Michael Stocker, Supervising Animator for the upcoming Disney Pixar film finding Dory, loves a challenge. Listening to him talk about the speed bumps on the road to creating Finding Dory was as interesting as hearing him gush about the successes.
I got to spend a little bit of time with Stocker yesterday afternoon as he began his press tour for Finding Dory, which will hit wide release on June 17th. His enthusiasm for the art of animation and storytelling in general, and for this project in particular, made this one of the most fun interviews I’ve done in a long time. He really opened up about some of the fun, behind the scenes making of Finding Dory, and Disney and Pixar in general.
Stocker attended Spokane Falls Community College, where he obtained degree in Commercial Art and Graphic Design. He took one film course while there, but says he was hooked and knew he wanted to work in film. While working at Boeing as an illustrator, Stocker saw a television commercial for the film Who Framed Roger Rabbit and knew at that moment that animation was where he wanted to be. He enrolled at CalArts (a school founded by Walt Disney), and secured an internship at Disney Animation as an “Inbetweener” on The Lion King. The inbetweener, he explained to us, does all of the animation in between key frames that are drawn by the animator, and makes clean, sharp lines. “I would help the animator sort of put those drawings in and then I would put in this nice, clean line”. He transitioned over to digital when he worked on The Incredibles at Pixar, which he said is one of his favorites because he had the opportunity to work with director Brad Bird for the first time.

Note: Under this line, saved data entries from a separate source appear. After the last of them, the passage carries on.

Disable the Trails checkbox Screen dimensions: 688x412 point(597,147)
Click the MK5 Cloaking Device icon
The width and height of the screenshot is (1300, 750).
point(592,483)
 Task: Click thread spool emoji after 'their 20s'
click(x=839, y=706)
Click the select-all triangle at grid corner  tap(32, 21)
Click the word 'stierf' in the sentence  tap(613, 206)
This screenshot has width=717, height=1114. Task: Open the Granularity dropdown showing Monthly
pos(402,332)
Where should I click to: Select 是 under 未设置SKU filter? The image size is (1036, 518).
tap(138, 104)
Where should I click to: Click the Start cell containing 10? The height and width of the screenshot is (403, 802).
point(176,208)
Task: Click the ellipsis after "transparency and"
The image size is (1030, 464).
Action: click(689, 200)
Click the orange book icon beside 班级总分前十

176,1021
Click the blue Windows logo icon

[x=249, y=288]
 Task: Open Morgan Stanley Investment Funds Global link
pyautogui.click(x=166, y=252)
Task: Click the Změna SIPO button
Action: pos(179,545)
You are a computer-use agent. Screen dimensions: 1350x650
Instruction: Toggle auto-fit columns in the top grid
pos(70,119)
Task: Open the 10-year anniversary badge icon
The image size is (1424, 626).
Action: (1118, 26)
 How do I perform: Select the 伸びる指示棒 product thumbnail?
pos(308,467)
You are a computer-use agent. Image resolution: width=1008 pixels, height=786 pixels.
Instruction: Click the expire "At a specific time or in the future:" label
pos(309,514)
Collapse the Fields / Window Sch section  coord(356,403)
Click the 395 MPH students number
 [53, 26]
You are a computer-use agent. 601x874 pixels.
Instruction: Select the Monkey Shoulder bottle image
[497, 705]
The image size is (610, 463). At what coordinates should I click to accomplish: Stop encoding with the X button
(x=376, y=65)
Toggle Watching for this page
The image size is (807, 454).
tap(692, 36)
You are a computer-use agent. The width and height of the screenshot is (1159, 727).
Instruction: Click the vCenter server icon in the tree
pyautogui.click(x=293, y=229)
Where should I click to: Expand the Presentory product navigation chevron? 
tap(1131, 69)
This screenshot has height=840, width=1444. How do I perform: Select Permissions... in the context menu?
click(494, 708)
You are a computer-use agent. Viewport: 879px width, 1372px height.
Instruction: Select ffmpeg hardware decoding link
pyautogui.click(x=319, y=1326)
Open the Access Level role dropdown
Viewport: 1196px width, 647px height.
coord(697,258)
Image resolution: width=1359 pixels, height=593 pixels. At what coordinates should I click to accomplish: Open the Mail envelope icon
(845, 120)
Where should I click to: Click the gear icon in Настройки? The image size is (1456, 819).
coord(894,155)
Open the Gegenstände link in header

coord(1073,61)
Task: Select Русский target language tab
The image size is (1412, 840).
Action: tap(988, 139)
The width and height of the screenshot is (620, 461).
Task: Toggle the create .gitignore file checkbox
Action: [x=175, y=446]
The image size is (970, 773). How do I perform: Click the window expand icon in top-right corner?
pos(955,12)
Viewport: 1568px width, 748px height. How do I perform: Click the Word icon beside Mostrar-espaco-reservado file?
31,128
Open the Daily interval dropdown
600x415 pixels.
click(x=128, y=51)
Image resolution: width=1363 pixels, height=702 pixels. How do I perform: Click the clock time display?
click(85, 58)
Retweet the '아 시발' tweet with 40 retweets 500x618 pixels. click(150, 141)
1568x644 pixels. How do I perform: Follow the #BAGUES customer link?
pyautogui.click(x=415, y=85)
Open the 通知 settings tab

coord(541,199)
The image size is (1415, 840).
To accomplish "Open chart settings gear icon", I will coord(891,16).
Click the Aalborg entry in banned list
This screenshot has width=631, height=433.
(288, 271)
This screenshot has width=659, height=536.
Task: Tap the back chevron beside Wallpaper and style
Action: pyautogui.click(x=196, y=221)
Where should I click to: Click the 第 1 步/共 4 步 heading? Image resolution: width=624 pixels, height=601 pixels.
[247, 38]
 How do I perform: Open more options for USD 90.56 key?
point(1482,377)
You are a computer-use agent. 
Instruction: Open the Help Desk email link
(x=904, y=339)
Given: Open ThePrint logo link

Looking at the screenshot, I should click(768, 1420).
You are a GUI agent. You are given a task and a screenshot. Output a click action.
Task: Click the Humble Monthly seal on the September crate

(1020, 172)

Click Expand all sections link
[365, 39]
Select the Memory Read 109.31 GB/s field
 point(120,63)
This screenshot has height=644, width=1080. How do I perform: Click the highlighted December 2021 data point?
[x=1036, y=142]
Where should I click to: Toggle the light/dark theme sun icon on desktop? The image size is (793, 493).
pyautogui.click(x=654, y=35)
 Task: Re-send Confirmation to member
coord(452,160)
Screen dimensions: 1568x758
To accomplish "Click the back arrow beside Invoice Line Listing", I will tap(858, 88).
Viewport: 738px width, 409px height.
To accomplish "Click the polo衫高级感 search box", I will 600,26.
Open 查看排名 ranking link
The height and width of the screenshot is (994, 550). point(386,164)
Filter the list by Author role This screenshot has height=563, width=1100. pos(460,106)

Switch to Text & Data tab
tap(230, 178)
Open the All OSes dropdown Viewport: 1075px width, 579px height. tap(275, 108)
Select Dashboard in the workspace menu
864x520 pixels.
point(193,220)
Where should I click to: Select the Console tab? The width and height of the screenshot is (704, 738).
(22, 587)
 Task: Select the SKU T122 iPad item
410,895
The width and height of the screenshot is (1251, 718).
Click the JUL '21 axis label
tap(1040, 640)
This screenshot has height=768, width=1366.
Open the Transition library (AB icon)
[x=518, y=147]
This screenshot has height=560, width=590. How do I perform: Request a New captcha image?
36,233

When asked if he preferred hand-drawn animation or digital he replied “A good animated movie – 3D or Hand Drawn is a beautiful thing” The story is the guiding factor, he says, and a good story can be achieved with both mediums. He cites the beginning of Up, where we see Carl and Ellie’s story unfold, as a pivotal moment in animation “That is an amazing bit of cinema because it’s no words, it’s just music, it’s just images, it’s just animation. Up to that point I don’t know if people really thought we could tell a story about a subject matter like this, and then that happened. It was just beautiful.”
His newest project, Finding Dory is the much-anticipated sequel to 2003’s Finding Nemo. The long wait between films created interesting technical dilemmas. The technology has changed so much in the past decade, that none of the assets from the previous movie could be used. The animators had to create the characters from scratch, a daunting task given how familiar people are with them. The animators would frequently get very close to finishing a character model, but realize through tests that something was just “off” and have to start again. On top of that, animating fish and other aquatic life was hard in and of itself. According to Stocker, every animator brought onto the project had to spend hours observing a real Blue Tang and Clownfish. They then had to create a small animated piece to show they grasped how the fish moved. Finally, they had to start completely from scratch and animate a line or two from the movie using the movements they observed.
One of the biggest challenges the Finding Dory animation team faced was creating a new character, an octopus named Hank (voiced by Ed O’Neil). Starting right from the design stage, Hank was difficult. Real octopuses have their mouths underneath them, not a set up that would work well in an animated film. Stocker also found himself using a hybrid 3D/hand drawn combination since creating Hank’s tentacles in 3D for every test shot was too time consuming. The effect, makes Hank’s tentacles mesmerizing to watch, was born from frustration. “I”m proud of Hank. I know how hard it was for the animators to animate that character and then make it feel organic and believable. When he’s on screen you can’t help watching him.”
Stocker sums up his job like this: “What we try to do is find those real moments. If you can capture them, regardless of fish, toys, cars, that’s kind of where you’ve invested yourself in these characters so much and then you hit a nerve. And there it is, like boom!”
Finding Dory opens in theaters everywhere on June 17th.